:: Extracted material ::

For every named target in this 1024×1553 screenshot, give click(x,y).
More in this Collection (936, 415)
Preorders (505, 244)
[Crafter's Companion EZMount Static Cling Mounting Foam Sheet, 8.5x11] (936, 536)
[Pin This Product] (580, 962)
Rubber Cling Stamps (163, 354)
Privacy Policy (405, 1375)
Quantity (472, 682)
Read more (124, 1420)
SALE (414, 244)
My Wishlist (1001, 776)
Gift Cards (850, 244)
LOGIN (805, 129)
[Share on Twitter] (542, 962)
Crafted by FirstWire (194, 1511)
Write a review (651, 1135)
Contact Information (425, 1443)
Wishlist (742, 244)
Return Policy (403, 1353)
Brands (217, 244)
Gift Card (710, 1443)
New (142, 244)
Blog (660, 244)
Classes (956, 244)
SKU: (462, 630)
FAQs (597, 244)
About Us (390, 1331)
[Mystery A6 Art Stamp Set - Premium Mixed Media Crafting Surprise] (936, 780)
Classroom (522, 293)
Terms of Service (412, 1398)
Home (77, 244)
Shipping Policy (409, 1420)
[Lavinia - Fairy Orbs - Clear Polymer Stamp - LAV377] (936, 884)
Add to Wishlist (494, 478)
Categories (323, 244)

:::

## About this exercise
Set the whole listing down again so that it matches the original exactly.

## Result
For every named target in this 1024×1553 screenshot, give click(x,y).
More in this Collection (936, 415)
Preorders (505, 244)
[Crafter's Companion EZMount Static Cling Mounting Foam Sheet, 8.5x11] (936, 536)
[Pin This Product] (580, 962)
Rubber Cling Stamps (163, 354)
Privacy Policy (405, 1375)
Quantity (472, 682)
Read more (124, 1420)
SALE (414, 244)
My Wishlist (1001, 776)
Gift Cards (850, 244)
LOGIN (805, 129)
[Share on Twitter] (542, 962)
Crafted by FirstWire (194, 1511)
Write a review (651, 1135)
Contact Information (425, 1443)
Wishlist (742, 244)
Return Policy (403, 1353)
Brands (217, 244)
Gift Card (710, 1443)
New (142, 244)
Blog (660, 244)
Classes (956, 244)
SKU: (462, 630)
FAQs (597, 244)
About Us (390, 1331)
[Mystery A6 Art Stamp Set - Premium Mixed Media Crafting Surprise] (936, 780)
Classroom (522, 293)
Terms of Service (412, 1398)
Home (77, 244)
Shipping Policy (409, 1420)
[Lavinia - Fairy Orbs - Clear Polymer Stamp - LAV377] (936, 884)
Add to Wishlist (494, 478)
Categories (323, 244)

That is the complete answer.